Magnetic fields on young, moderately rotating Sun-like stars II. EK Draconis (HD 129333)

TL;DR

This study uses spectropolarimetric observations and imaging techniques over several years to analyze the magnetic fields, activity, and surface features of the young Sun-like star EK Draconis, revealing evolving magnetic structures and high activity levels.

Contribution

It provides the first multi-epoch magnetic field mapping of EK Draconis, showing magnetic evolution and differential rotation in a young, Sun-like star.

Findings

High chromospheric activity levels observed.

Presence of large, intermediate-latitude spots and a polar spot.

Magnetic field evolved from predominantly toroidal to a balanced poloidal-toroidal configuration.

Abstract

The magnetic fields, activity and dynamos of young solar-type stars can be empirically studied using time-series of spectropolarimetric observations and tomographic imaging techniques such as Doppler imaging and Zeeman Doppler imaging.
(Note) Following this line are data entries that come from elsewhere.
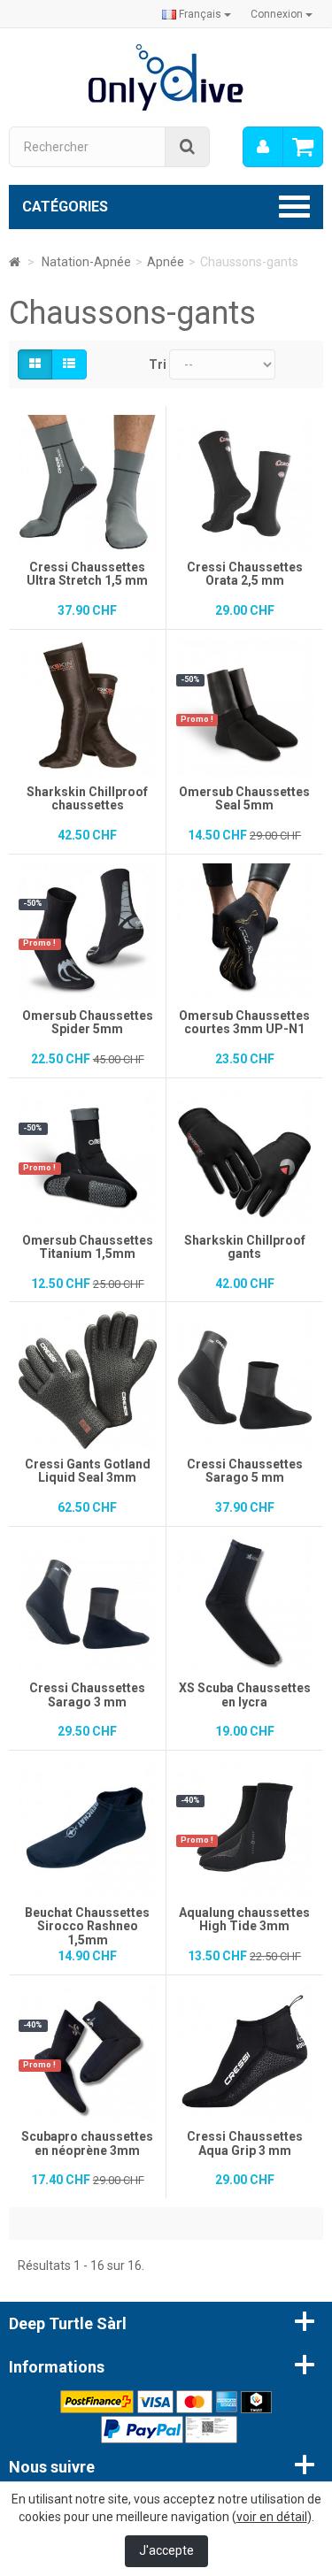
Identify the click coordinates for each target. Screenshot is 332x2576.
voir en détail (271, 2517)
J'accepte (166, 2550)
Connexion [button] (278, 14)
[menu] (263, 146)
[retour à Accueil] (14, 262)
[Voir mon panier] (302, 146)
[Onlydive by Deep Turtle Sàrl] (166, 76)
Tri (157, 364)
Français (200, 14)
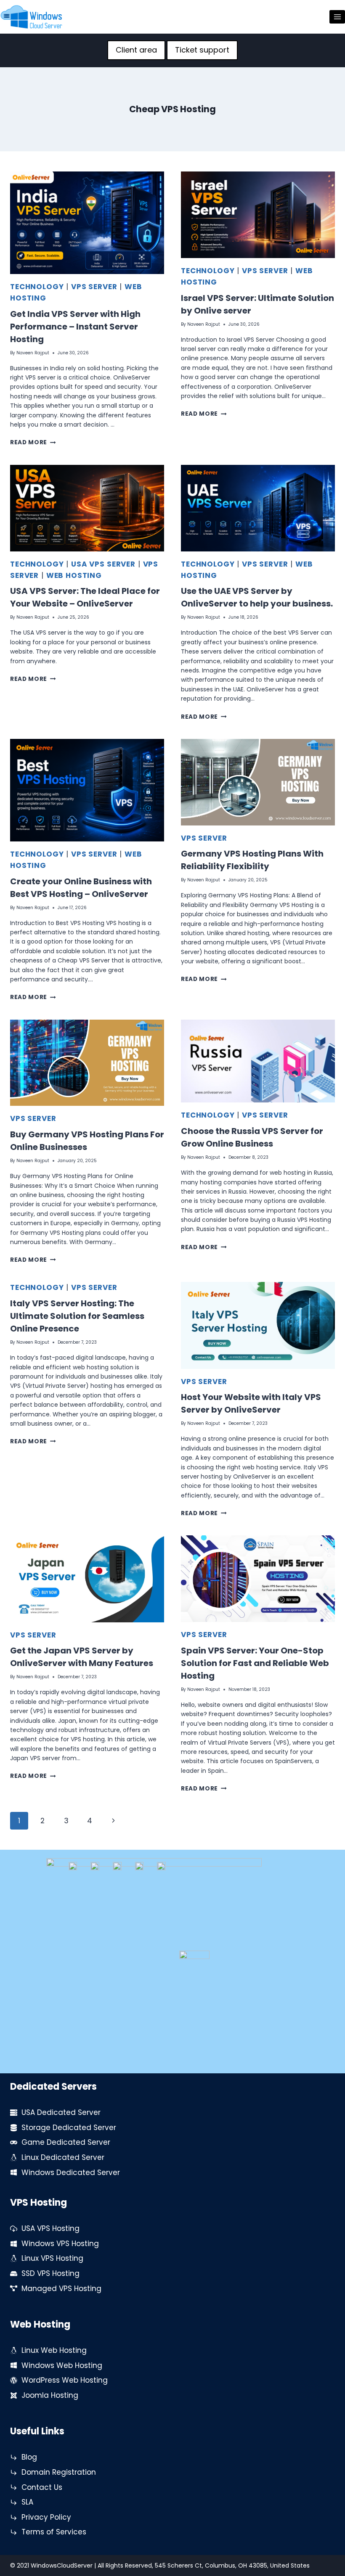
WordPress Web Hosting (64, 2380)
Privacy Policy (46, 2517)
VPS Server (94, 287)
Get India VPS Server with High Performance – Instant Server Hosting (75, 326)
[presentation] (87, 222)
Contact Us (41, 2487)
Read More (33, 442)
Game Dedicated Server (65, 2142)
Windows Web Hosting (61, 2365)
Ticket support (202, 50)
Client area (136, 50)
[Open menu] (337, 16)
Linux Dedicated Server (62, 2157)
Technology (37, 287)
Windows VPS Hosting (60, 2244)
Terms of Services (53, 2532)
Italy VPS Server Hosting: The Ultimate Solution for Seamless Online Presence (77, 1315)
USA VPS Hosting (50, 2228)
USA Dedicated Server (61, 2112)
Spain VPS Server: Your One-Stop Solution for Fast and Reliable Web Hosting (255, 1663)
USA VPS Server (103, 564)
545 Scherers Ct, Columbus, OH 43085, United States (232, 2565)
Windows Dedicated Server (70, 2172)
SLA (27, 2502)
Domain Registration (58, 2472)
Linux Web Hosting (54, 2350)
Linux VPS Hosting (52, 2258)
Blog (29, 2457)
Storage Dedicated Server (68, 2127)
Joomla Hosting (49, 2395)
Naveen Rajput (32, 353)
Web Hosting (74, 575)
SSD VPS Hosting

In this paper we use these techniques to study the young Sun-like star EK Draconis (Sp-Type: G1.5V, HD 129333) using ESPaDOnS at the Canada-France-Hawaii Telescope and NARVAL at the T\`elescope Bernard Lyot. This multi-epoch study runs from late 2006 until early 2012. We measure high levels of chromospheric activity indicating an active, and varying, chromosphere. Surface brightness features were constructed for all available epochs. The 2006/7 and 2008 data show large spot features appearing at intermediate-latitudes. However, the 2012 data indicate a distinctive polar spot. We observe a strong, almost unipolar, azimuthal field during all epochs that is similar to that observed on other Sun-like stars. Using magnetic features, we determined an average equatorial rotational velocity, \Omega_eq, of 2.50 +/- 0.08 rad/d. High levels of surface differential rotation were measured with an average rotational shear, \Delta\Omega, of 0.27 +0.24-0.26 rad/d. During an intensively observed 3-month period from December 2006 until February 2007, the magnetic field went from predominantly toroidal ( approx. 80%) to a more balanced poloidal-toroidal (approx. 40-60%) field. Although the large-scale magnetic field evolved over the epochs of our observations, no polarity reversals were found in our data.